Dwelling on how things were going to be helped me cope with how they were. I still do this. I can imagine the built-in bookcases I covet for my living room and the vintage mantle where I’d arrange soy candles and maybe some branches. I can imagine the art that would be on the walls, which would be a soft gray-green, and the ottoman would be upholstered in maybe a cherry-red print instead of the grimy wheat color it is now with a lot of cat scratch threads hanging off it. A person can get too good at imagining things. When you live in fantasy, being in the flesh-and-blood world can start to feel alien and heartbreaking. You’re not really present if you’re always imagining something different. I’ve accepted some things I shouldn’t have—jobs, relationships—because I’m good at tolerating. I’m good at getting things over with while plotting something beautiful and fantastic. Staying submerged for extended periods— in books, fantasy, television, whatever—can make you like one of those blind fish that glow in the dark, a creature that swims away from light. The Saltwater Twin gave me a way to imagine myself strong and powerful; she gave me a world where I was safe. But she also represented a death wish. She was a siren. Her song rang in my ears.
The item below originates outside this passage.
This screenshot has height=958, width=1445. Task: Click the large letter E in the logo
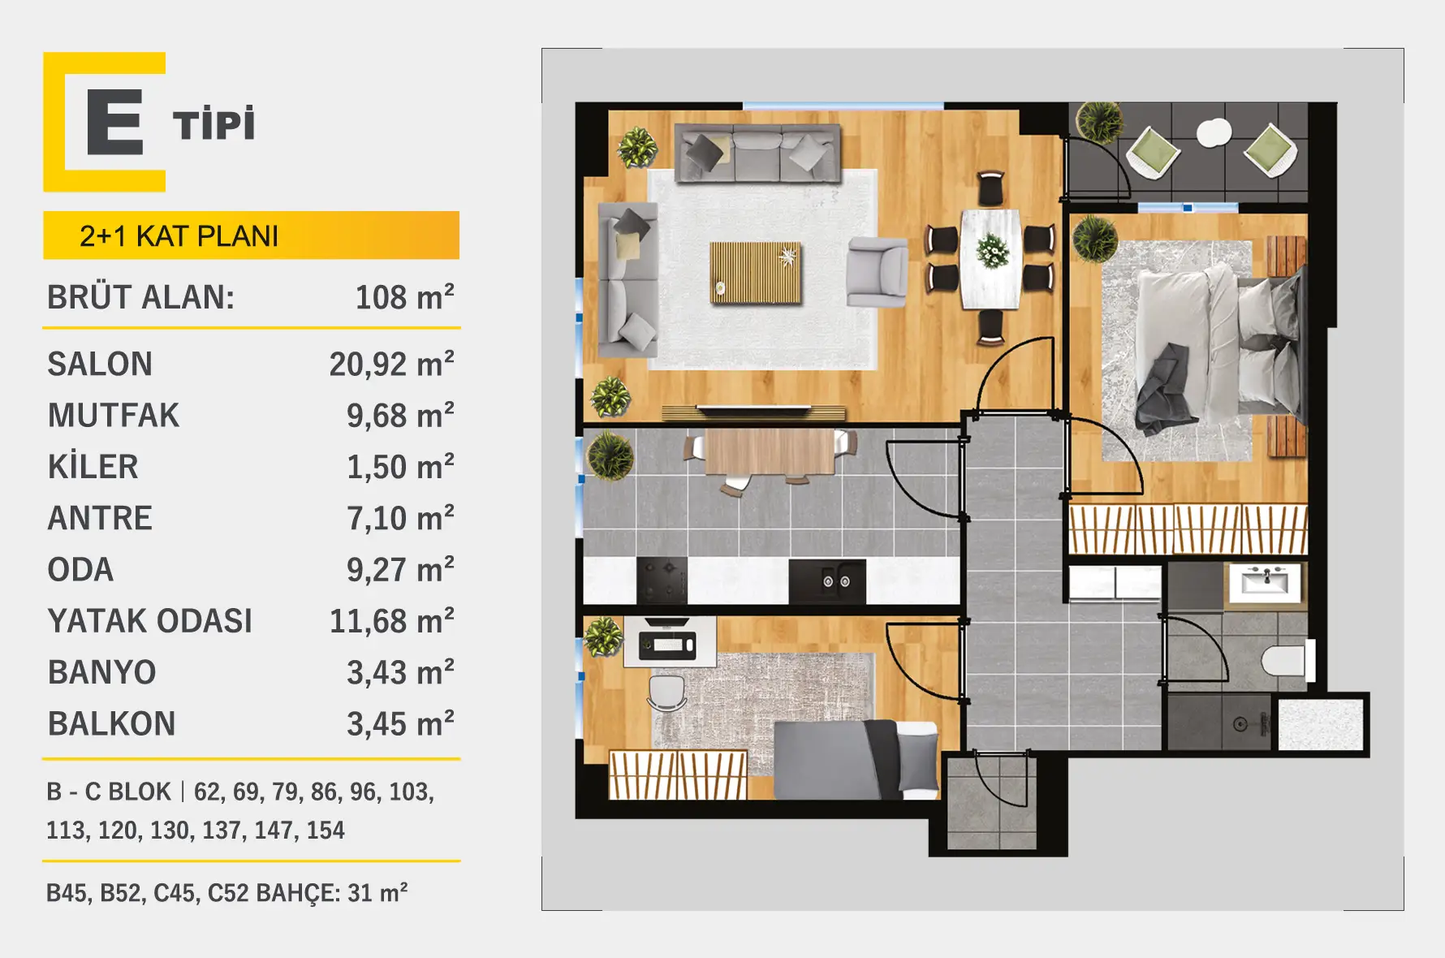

At the end of our vacation, my father drove the station wagon into the belly of the ferry, and we clanged upstairs to the deck. Shouts of “’Bout a coin!” drifted up from below. They were there every summer—boys treading water in the murky green harbor, calling for coins from the passengers waiting onboard for the ferry to depart. “’Bout a coin!” The coins fell silver and flickering, and the boys disappeared after them. I imagined kicking down, eyes stinging with salt, catching nickels, dimes, and silver dollars as they tumbled, sunlit, into the dark water. One by one, the boys surfaced, slick-haired, and called to us again. Then the ferry whistle blew, and the boat lumbered away from the wharf. The wind picked up. I watched the gulls bank and plummet, cocky and shrill. Out on the open water, I pressed against the rail, eyes on the waves, watching intently for signs of life.